¿Seguirá aumentando el costo de la vida?

Por

Pablo Contreras Pérez

 

Seguramente usted lo nota en el día a día, pero ¿qué tanto ha aumentado el costo de la vida en el último tiempo? Según los fríos números del IPC, más de lo que debiera según los expertos, pero no por los bienes de primera necesidad particularmente.

 

Según datos del Instituto Nacional de Estadísticas (INE), la inflación registrada fue más alta de lo que se esperaba, un 0,4%, con lo que en los últimos doce meses el indicador acumula un 4,4%, superior al 3% que fija el Banco Central como cifra saludable para nuestra economía.

 

Y pese a que durante el segundo mes del año el valor de los alimentos (aspecto que más afecta a las personas de más bajos recursos) disminuyó un 0,2%, hay una parte del IPC que está empujando el índice general.

 

Se conoce como inflación subyacente, indicador que excluye de la medición a productos de alta variación en su costo (como los alimentos además del combustible) y solo toma en cuenta bienes transables (productos importados, principalmente), influenciados directamente por la variación del dólar.

 

Precisamente este componente creció sobre el promedio (0,6%) en febrero y acumula un 5,7% en los últimos doce meses.

 

 

“Se percibe en todos los precios expresado en UF”

 

Finalmente, todas estas cifras terminan repercutiendo en el bolsillo de la mayoría como en todo lo que se valoriza con la UF, la que se reajuste diariamente acuerdo al IPC. De hecho, entre marzo de 2014 y marzo de este año, la Unidad de Fomento aumentó en $1.032.

 

Así lo explica Mario Valenzuela, vicedecano de la Facultad de Economía y Negocios de la U. San Sebastián, quien subraya en que esta inflación subyacente está “vinculada a los transables está más alta que los no transables, producto del tipo de cambio, esto en el corto plazo”.

 

Por ello, el académico recomienda que para contener este fenómeno sin perjudicar la recuperación de la economía, el Banco Central debe tener “un comportamiento más prudente y no siga bajando la tasa, más bien debiera mantenerla, en el corto y mediano plazo“.

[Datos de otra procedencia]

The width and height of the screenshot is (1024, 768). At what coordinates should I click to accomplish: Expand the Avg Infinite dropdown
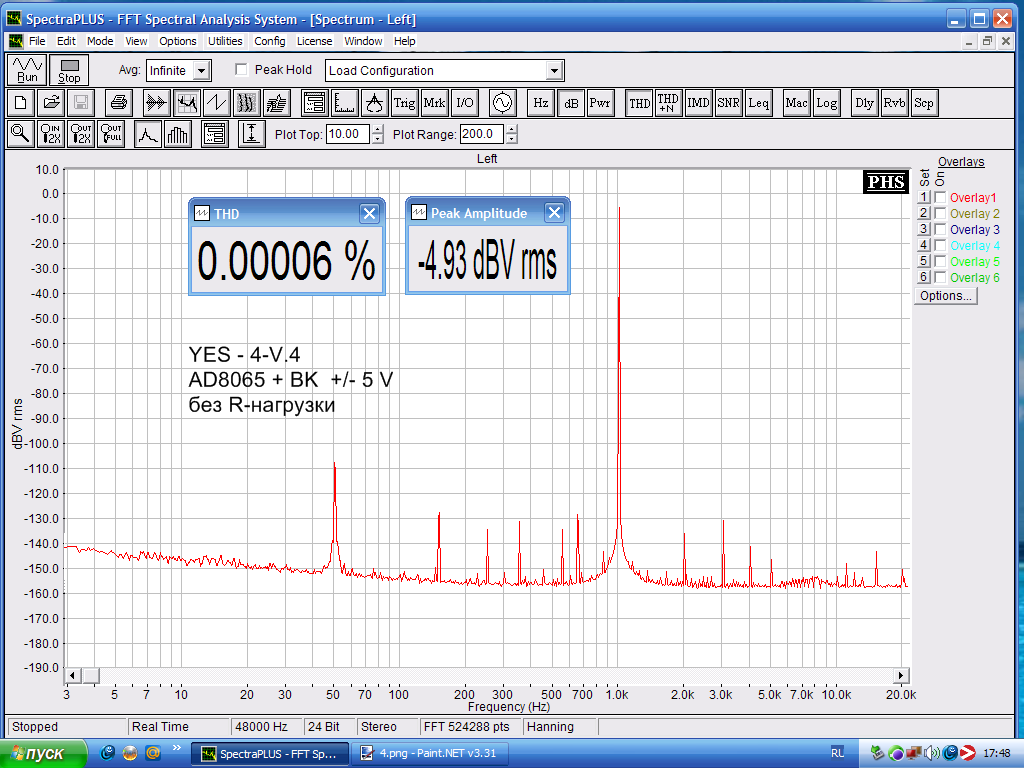[x=202, y=71]
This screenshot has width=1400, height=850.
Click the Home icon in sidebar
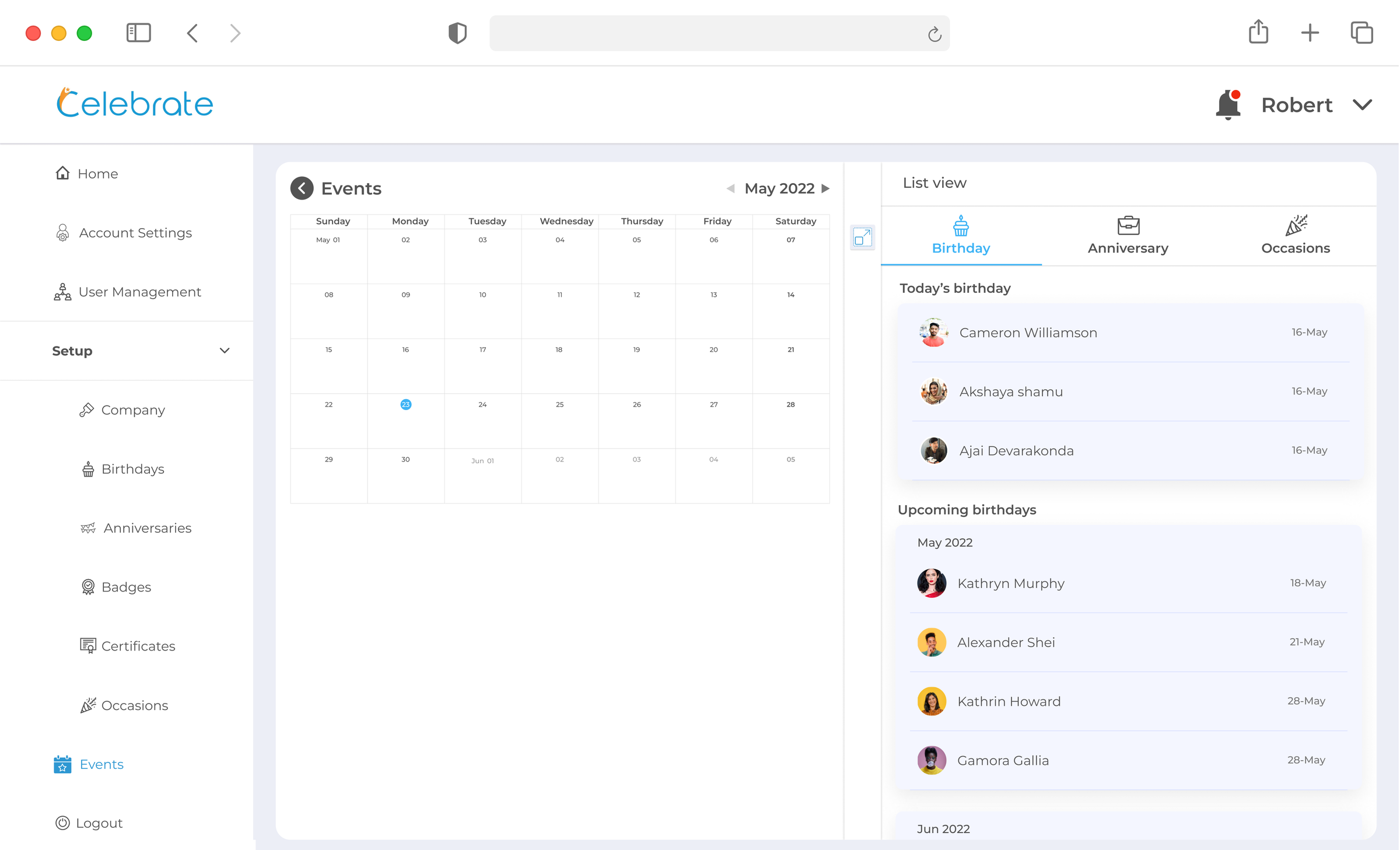[62, 172]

Por otro lado, a juicio de Valenzuela, los elementos que han influido en la inesperada inflación general de febrero son el encarecimiento de las viviendas, el alza de los arriendos, y el alza en las tarifas de servicios básicos como la electricidad, lo que “lamentablemente se puede seguir repitiendo en el tiempo“, asegura.

Asimismo, el académico de la USS subraya también en que “el efecto de la inflación se percibe en todos los precios expresados en UF, como por ejemplo en arriendos o créditos hipotecarios”. De hecho, en un ejercicio rápido, si tomamos en cuenta uno de estos créditos a 25 años, el dividendo promedio (en base a la cotización de la oferta del mercado) pasó de $287.928 a $300.568 en el último año.